Über die Plattform „Connected Retail“ können Einzelhändler ihre Waren über Zalando verkaufen – vorerst provisionsfrei bis Ende März 2021. Das Unternehmen spricht von einer „risikofreien und unverbindlichen Möglichkeit“ für den stationären Handel, um den „Umsatz in dieser schwierigen Zeit zu steigern.“ Analysten sehen darin einen cleveren Schachzug, das eigene Verkaufsvolumen anzukurbeln. Auf den ersten Blick eine Win-Win Situation.
Eine Umfrage des Handelsverbands Deutschland (HDE) zeichnet ein düsteres Bild von Deutschlands Einkaufsstraßen. Demnach lag die Kundenzahl in den Innenstädten in der dritten Novemberwoche im Durchschnitt um rund 40 Prozent niedriger als im Vorjahreszeitraum – schlechte Vorzeichen für das wichtige Weihnachtsgeschäft. Bei manchen Geschäften reicht schon ein Umsatzeinbruch um 20 Prozent aus, um die Existenz zu gefährden, rechnet der HDE vor.

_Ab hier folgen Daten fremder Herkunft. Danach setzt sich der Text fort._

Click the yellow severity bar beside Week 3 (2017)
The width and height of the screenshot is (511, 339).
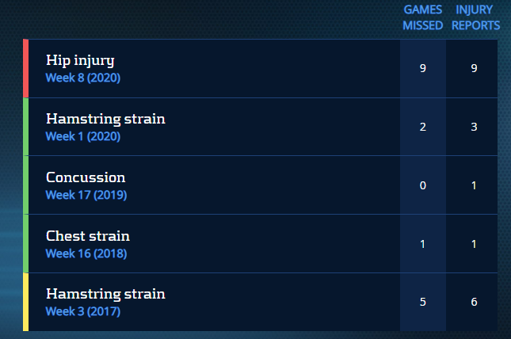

Der Handelsverband steht dem Zalando-Programm deshalb grundsätzlich positiv gegenüber. „Insbesondere für kleine und mittelständische Händler ist es oft zu teuer und zu aufwändig einen eigenen Online-Shop aufzubauen“, sagt der stellvertretende HDE-Geschäftsführer Stephan Tromp im Gespräch mit wallstreet:online. 60 Prozent der mittelständischen Einzelhändler seien online gar nicht vertreten. „Da kann es eine gute Möglichkeit sein, die bestehenden Infrastrukturen großer Online-Plattformen für sich zu nutzen und so auch von der großen Bekanntheit dieser Anbieter bei den Kunden zu profitieren.“
Profitieren will natürlich auch Zalando. Laut einer Analyse von Bank of America (BofA) Global Research dürfte „Connected Retail“ ein wichtiger Wachstumstreiber für die Berliner werden. Die Analysten rechnen mit jährlich drei bis fünf Prozent Wachstum des Bruttowarenwerts. 35 Millionen regelmäßige Kunden seien ein schlagkräftiges Argument für Einzelhändler, sich auf das Angebot einzulassen. Im laufenden Jahr hat sich die Anzahl der teilnehmenden Einzelhändler auf 2000 bereits verzehnfacht. Im kommenden Jahr rechnet Zalando mit 6000 beteiligten Geschäften.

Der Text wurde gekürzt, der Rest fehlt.